What you return must match the entries exactly, except that the pictures are gone.
*** Opening EXERCISE MATERIAL ***
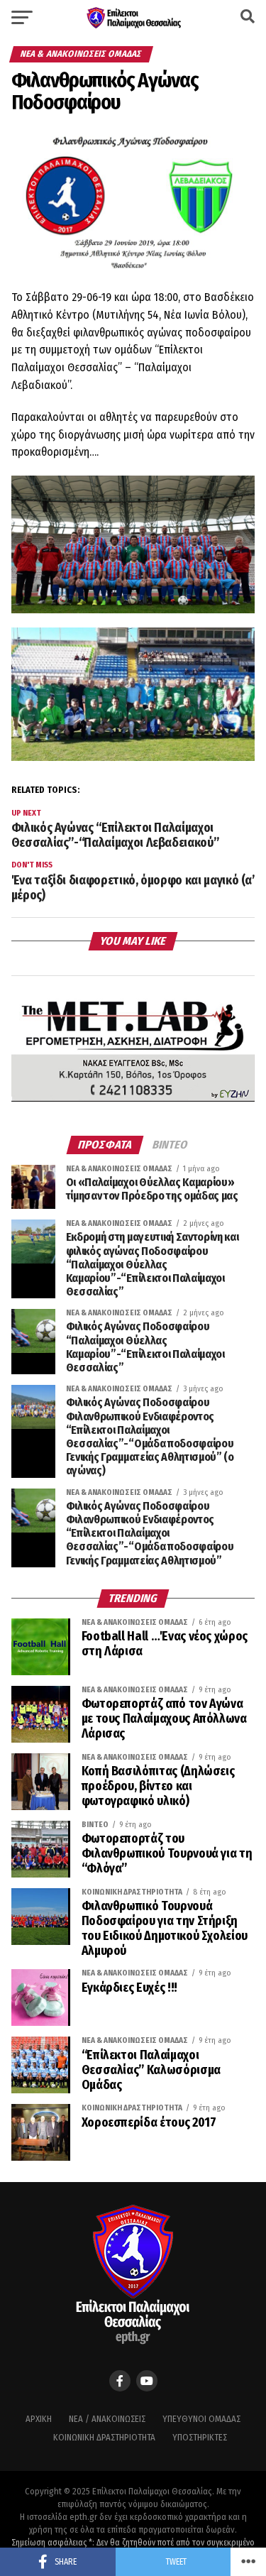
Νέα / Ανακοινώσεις (107, 2418)
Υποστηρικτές (199, 2437)
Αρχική (39, 2418)
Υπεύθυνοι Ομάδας (201, 2418)
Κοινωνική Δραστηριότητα (104, 2437)
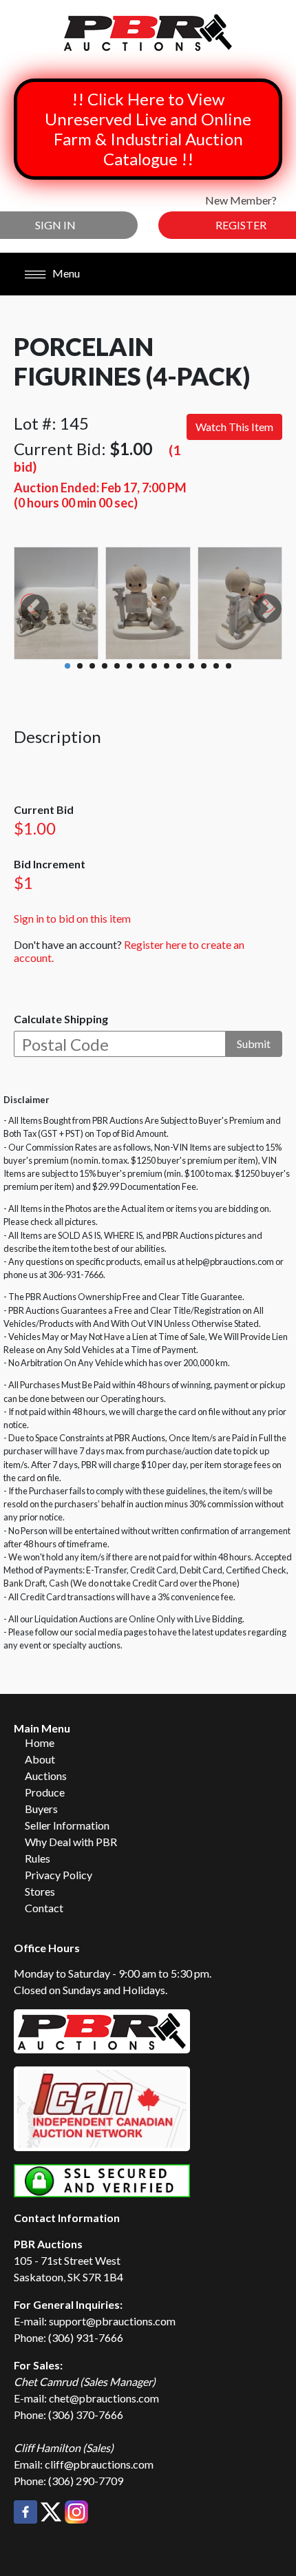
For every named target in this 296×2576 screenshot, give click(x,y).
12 (204, 666)
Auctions (46, 1775)
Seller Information (67, 1825)
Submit (254, 1043)
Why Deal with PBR (71, 1841)
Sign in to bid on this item (72, 918)
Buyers (41, 1808)
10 (179, 666)
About (40, 1759)
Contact (44, 1907)
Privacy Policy (58, 1874)
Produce (45, 1792)
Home (39, 1742)
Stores (40, 1891)
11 (191, 666)
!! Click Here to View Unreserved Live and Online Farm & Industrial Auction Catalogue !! (148, 129)
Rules (37, 1858)
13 (216, 666)
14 (228, 666)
*** Closing EXERCISE MATERIAL ***
■ RESULT ■
Νέα / Ανακοινώσεις (107, 2418)
Υποστηρικτές (199, 2437)
Αρχική (39, 2418)
Υπεύθυνοι Ομάδας (201, 2418)
Κοινωνική Δραστηριότητα (104, 2437)
For every named target in this 296×2576 screenshot, give click(x,y).
12 (204, 666)
Auctions (46, 1775)
Seller Information (67, 1825)
Submit (254, 1043)
Why Deal with PBR (71, 1841)
Sign in to bid on this item (72, 918)
Buyers (41, 1808)
10 (179, 666)
About (40, 1759)
Contact (44, 1907)
Privacy Policy (58, 1874)
Produce (45, 1792)
Home (39, 1742)
Stores (40, 1891)
11 (191, 666)
!! Click Here to View Unreserved Live and Online Farm & Industrial Auction Catalogue !! (148, 129)
Rules (37, 1858)
13 (216, 666)
14 (228, 666)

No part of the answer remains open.